DATA IN THIS EXERCISE:
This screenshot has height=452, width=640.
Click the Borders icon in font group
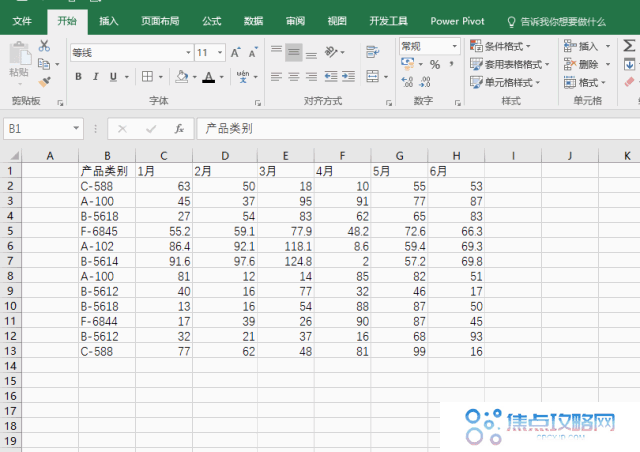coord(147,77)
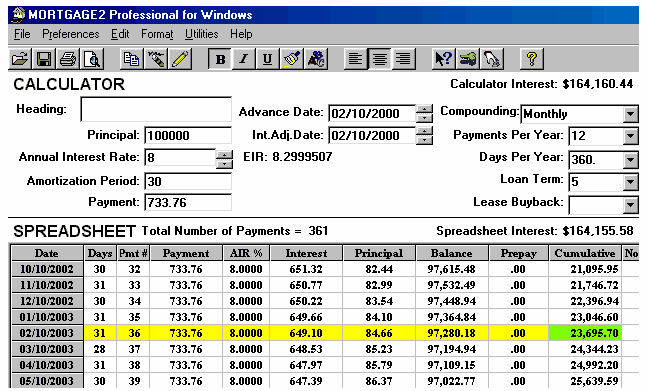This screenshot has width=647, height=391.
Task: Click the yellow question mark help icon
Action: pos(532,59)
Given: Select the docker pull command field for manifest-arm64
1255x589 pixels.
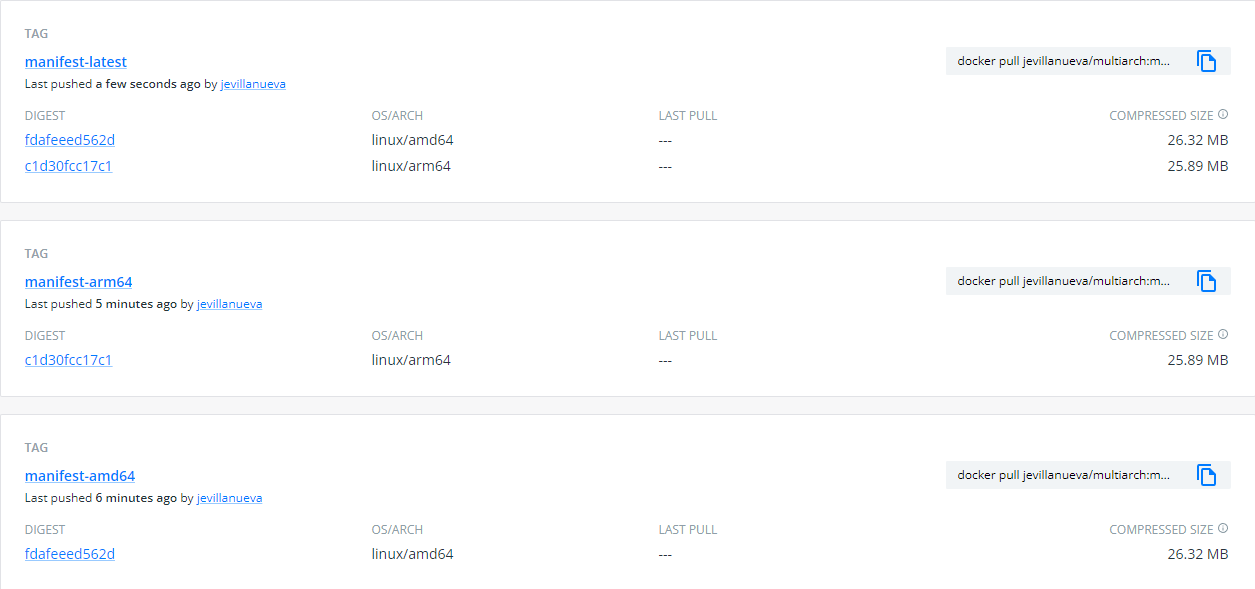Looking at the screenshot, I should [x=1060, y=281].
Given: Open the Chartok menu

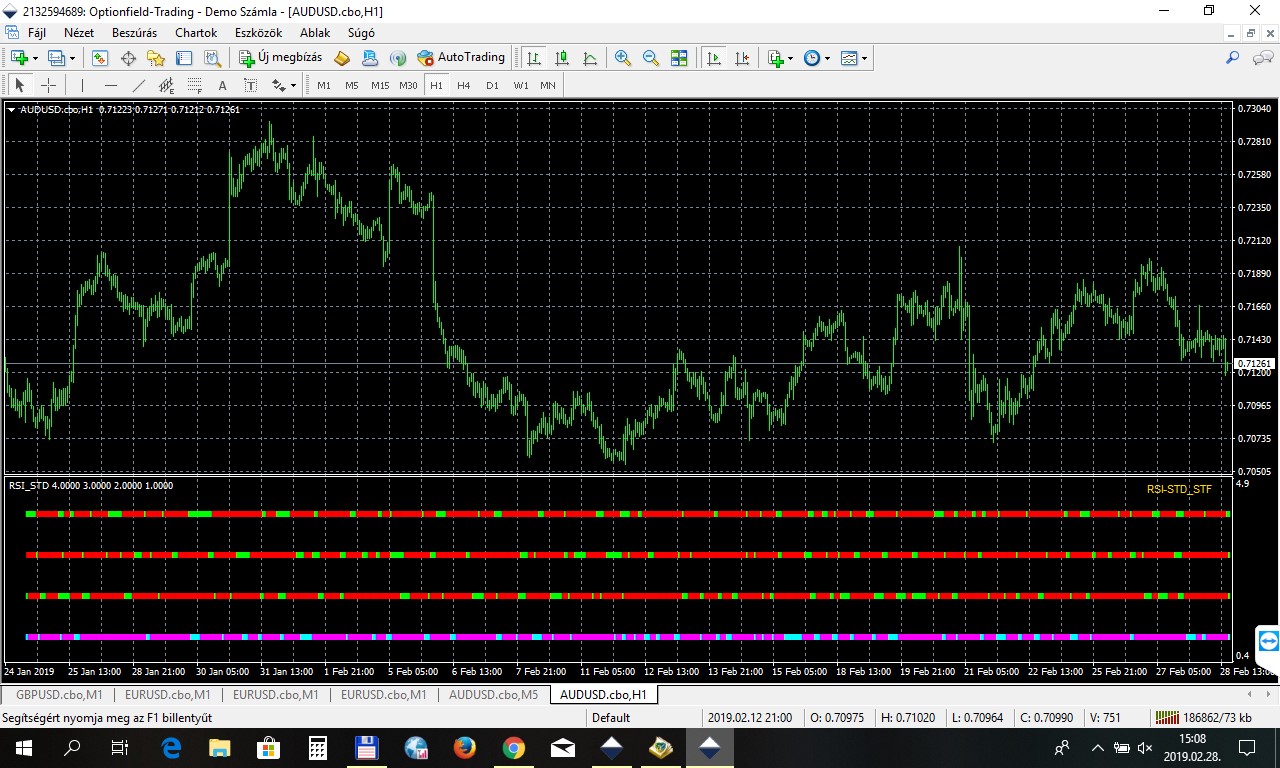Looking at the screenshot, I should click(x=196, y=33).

WHAT YOU HAVE TO DO:
Copy every line of the items above word for word, leaving out the pictures.

ANSWER TO THIS EXERCISE:
This screenshot has height=452, width=640.
Click the Borders icon in font group
coord(147,77)
This screenshot has width=647, height=391.
Task: Click the yellow question mark help icon
Action: pos(532,59)
Given: Select the docker pull command field for manifest-arm64
1255x589 pixels.
Looking at the screenshot, I should [x=1060, y=281].
Given: Open the Chartok menu

Looking at the screenshot, I should click(x=196, y=33).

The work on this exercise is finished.